节选 >>

MapReduce案例10——多数据文件依赖计算

题目:

描述:求所有数对应位置的叠加和
   
   比如
   
0001.txt 文件有数据:
   1
   2
   3
   4
   5
   .....

0002.txt 文件有数据:
   10
   10
   10
   10
   10
   
返回结果是:
   1	1
   2	3
   3	6
   4	10
   5	15
   .....

   10 25
   10 35
   10 45
   10 55
   10 65
   
   也就是每一行数字的后面都追加一个累加到该数字的综合
   
   总体解题思路:
   1、先求出每个文件的总和
   2、然后按照文件的顺序进行叠加
   
   难点:怎么让一个文件的多个数据块可以顺序叠加?

思路:采用mapjoin思想,分多步完成,第一步将每个文件的文件名、当前文件数字求和、以及当前文件之前所有文件和。

形式如下所示,然后将其作为配置文件,加载到内存中去,通过匹配文件名,获取当前文件数字的起始累加和,然后进行求和即可。

任务 >> 请把上面讲MapReduce多文件叠加求和的节选一字不差地完整再写一遍。

数据部分 >>
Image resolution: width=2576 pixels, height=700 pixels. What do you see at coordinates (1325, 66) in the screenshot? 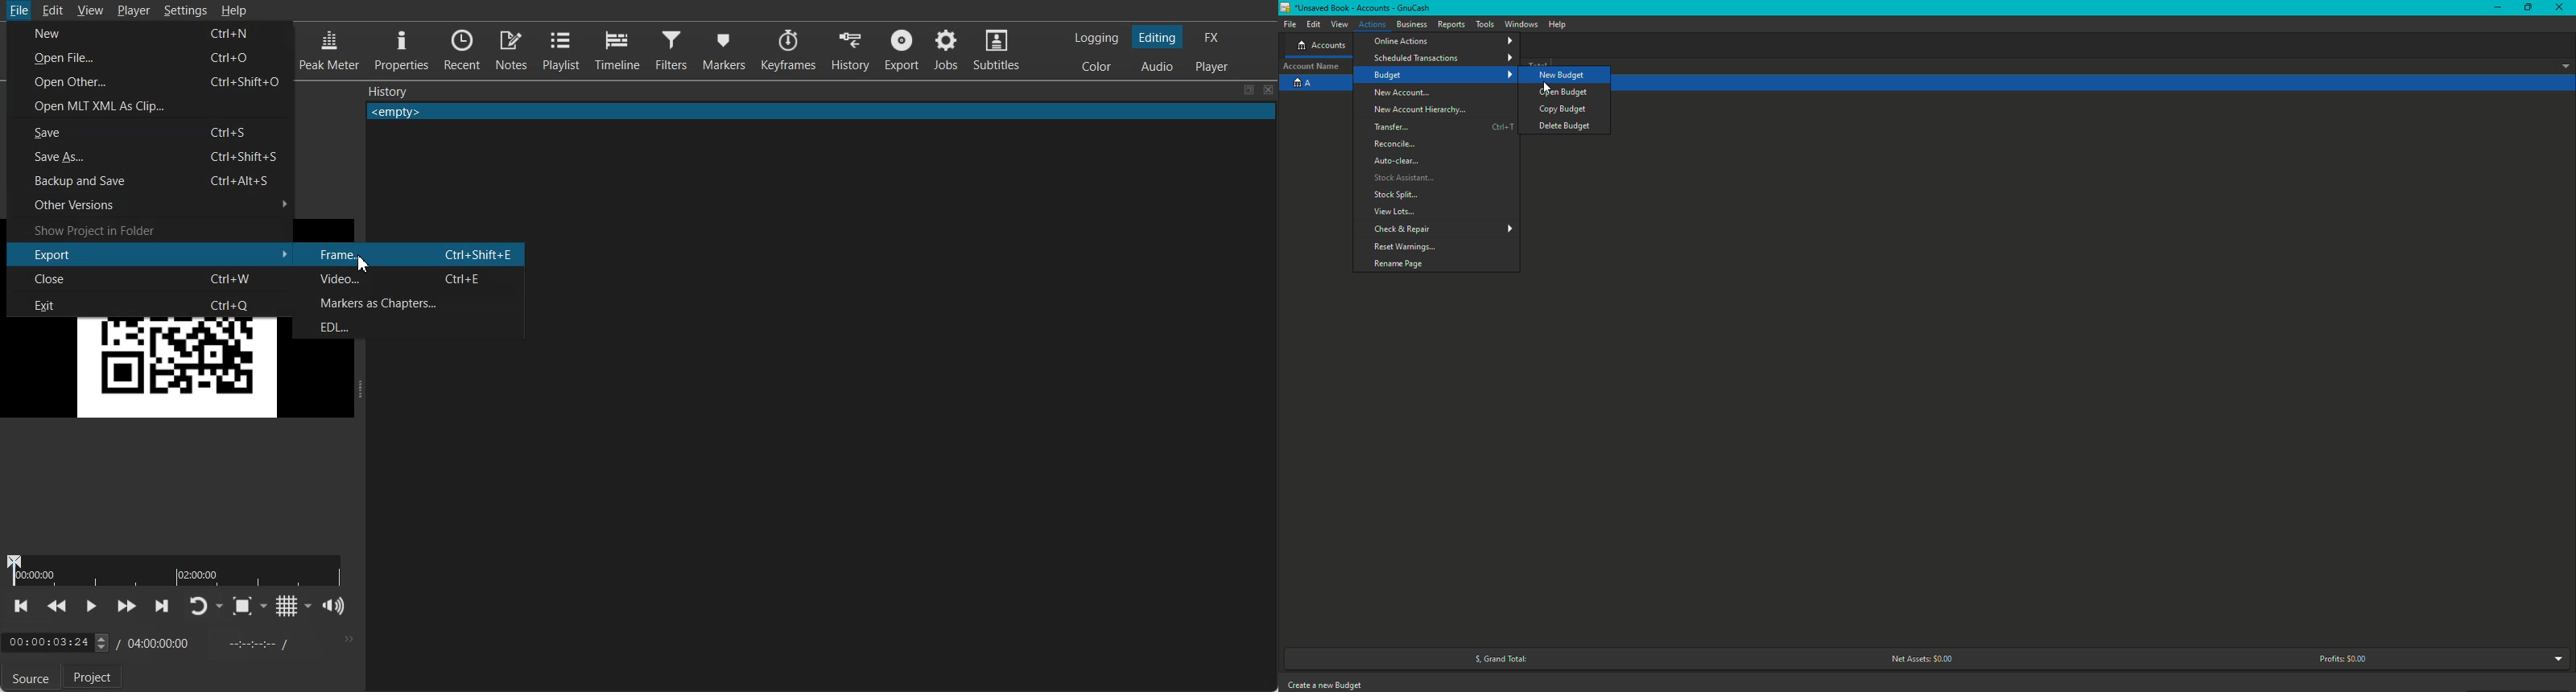
I see `Account name` at bounding box center [1325, 66]. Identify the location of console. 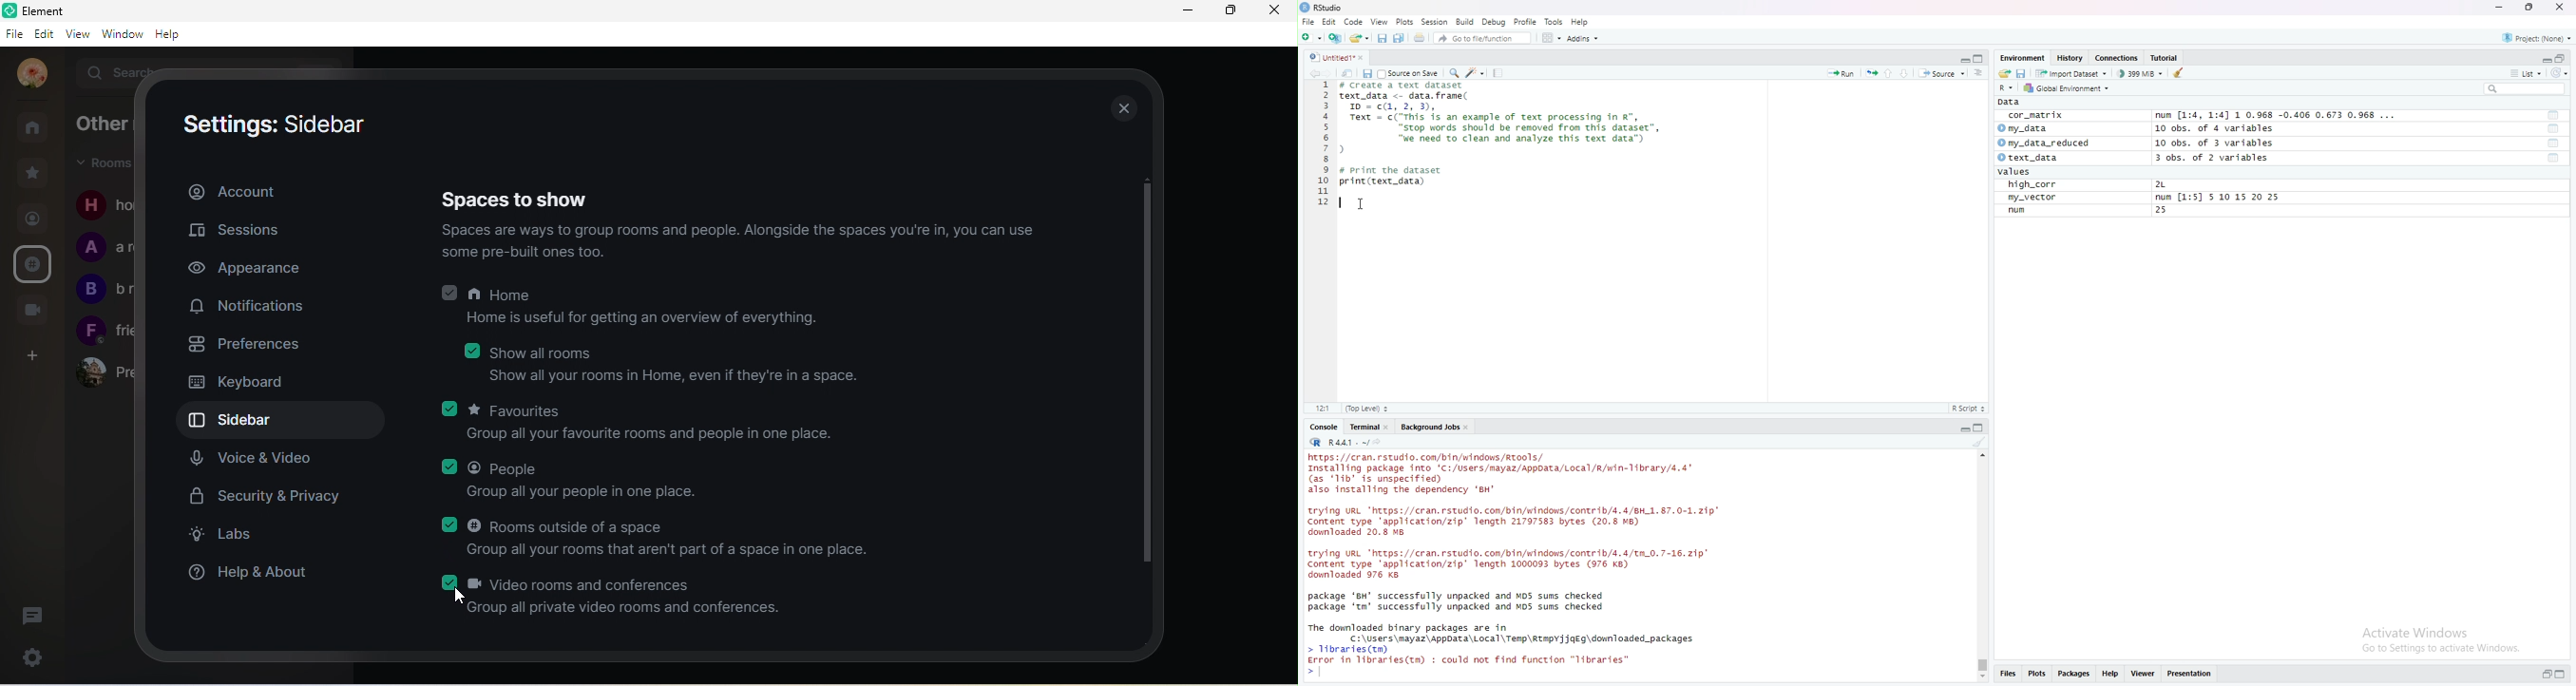
(1325, 427).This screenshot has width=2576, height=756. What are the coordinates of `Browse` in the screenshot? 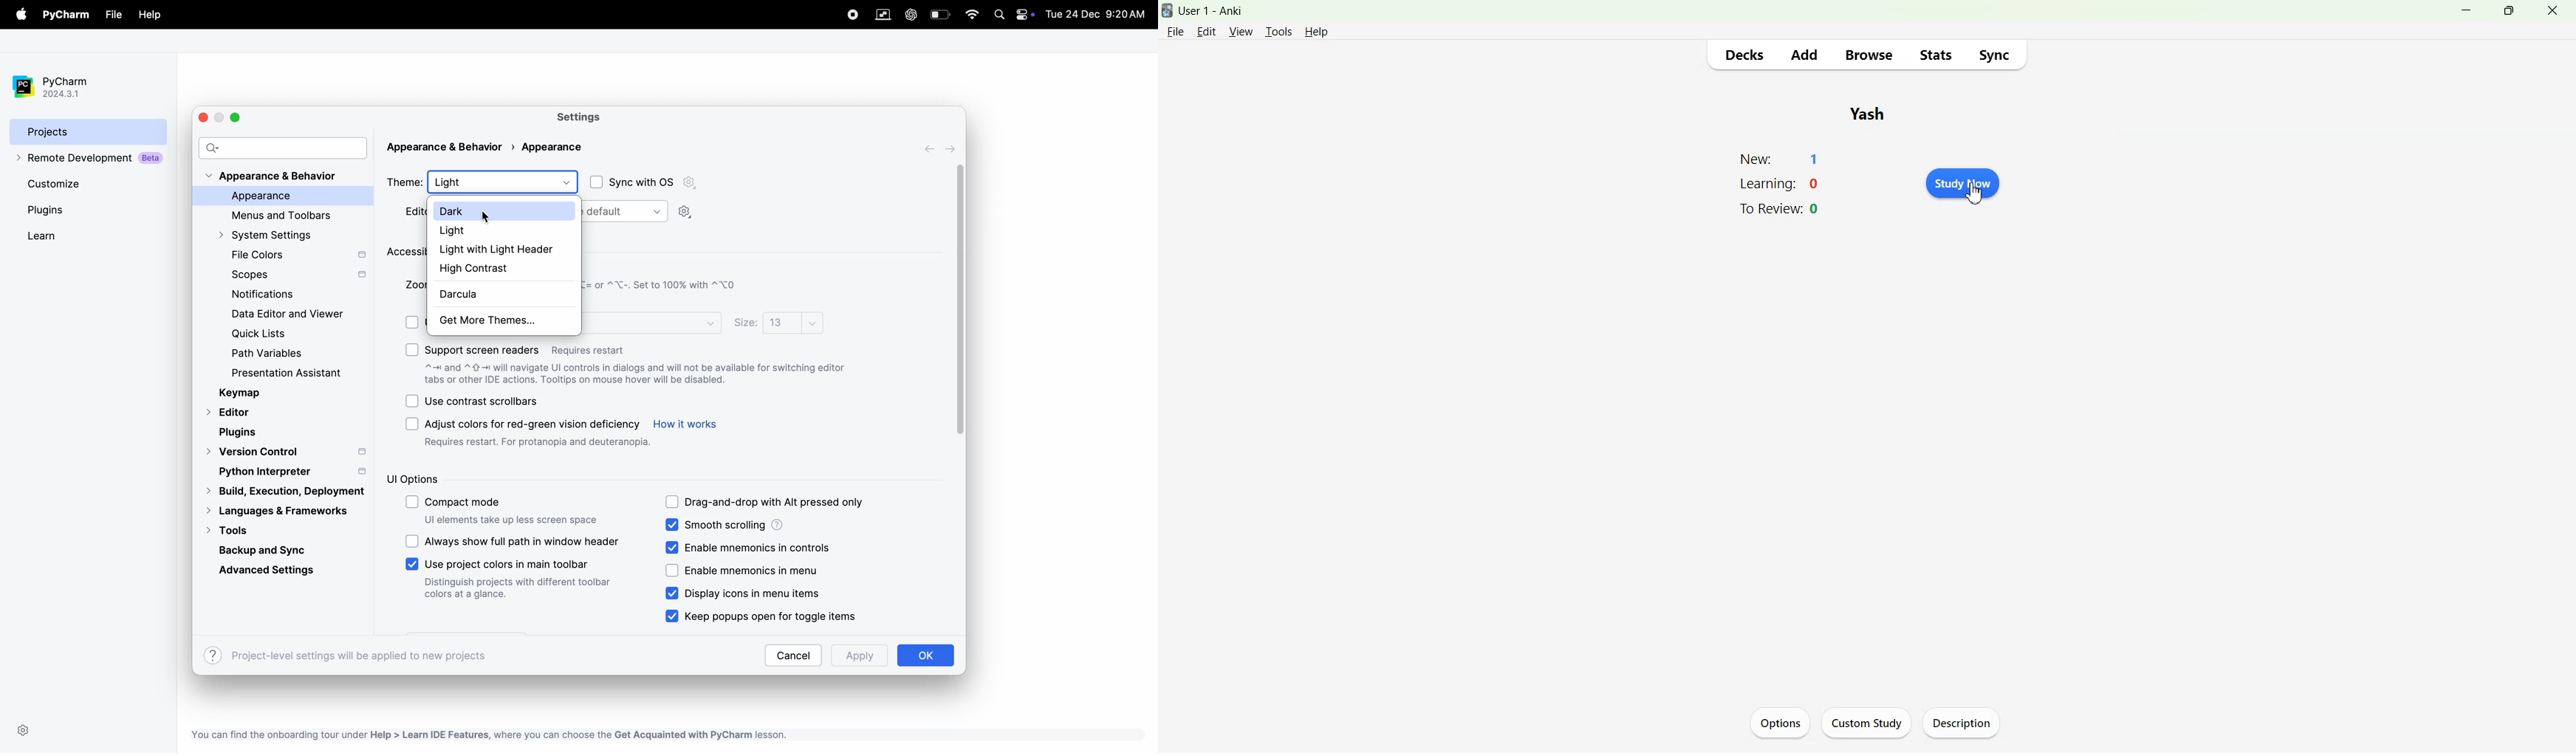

参考答案 >>
MapReduce案例10——多数据文件依赖计算

题目:

描述:求所有数对应位置的叠加和
   
   比如
   
0001.txt 文件有数据:
   1
   2
   3
   4
   5
   .....

0002.txt 文件有数据:
   10
   10
   10
   10
   10
   
返回结果是:
   1	1
   2	3
   3	6
   4	10
   5	15
   .....

   10 25
   10 35
   10 45
   10 55
   10 65
   
   也就是每一行数字的后面都追加一个累加到该数字的综合
   
   总体解题思路:
   1、先求出每个文件的总和
   2、然后按照文件的顺序进行叠加
   
   难点:怎么让一个文件的多个数据块可以顺序叠加?

思路:采用mapjoin思想,分多步完成,第一步将每个文件的文件名、当前文件数字求和、以及当前文件之前所有文件和。

形式如下所示,然后将其作为配置文件,加载到内存中去,通过匹配文件名,获取当前文件数字的起始累加和,然后进行求和即可。